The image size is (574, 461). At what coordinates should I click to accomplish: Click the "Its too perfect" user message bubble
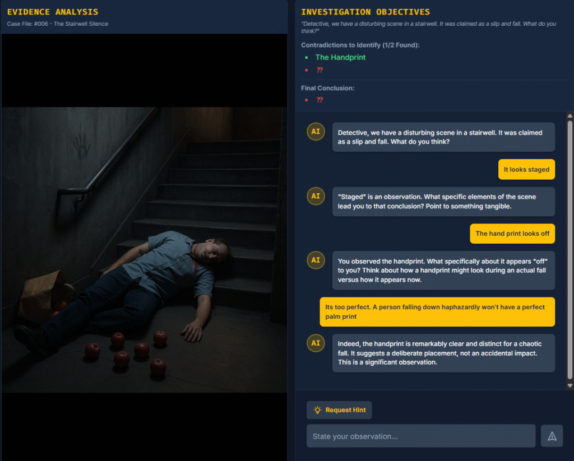[437, 312]
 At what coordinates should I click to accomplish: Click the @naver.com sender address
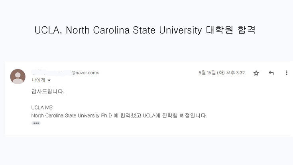85,73
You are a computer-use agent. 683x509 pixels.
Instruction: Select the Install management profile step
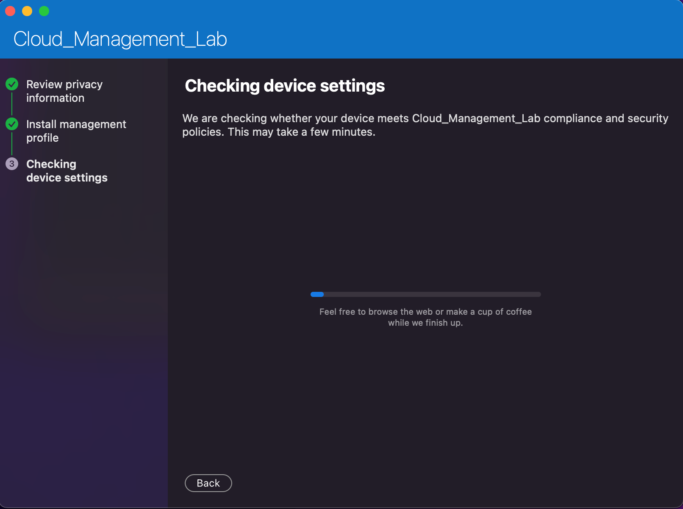[x=76, y=131]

___

▶ Problem requirements
The entries should be reproduced word for word, pictures omitted.

▶ Completed exercise
The image size is (574, 461). At what coordinates should I click to accomplish: Click the "Its too perfect" user message bubble
[437, 312]
 At what coordinates should I click to accomplish: Click the @naver.com sender address
85,73
You are a computer-use agent. 683x509 pixels.
Instruction: Select the Install management profile step
[x=76, y=131]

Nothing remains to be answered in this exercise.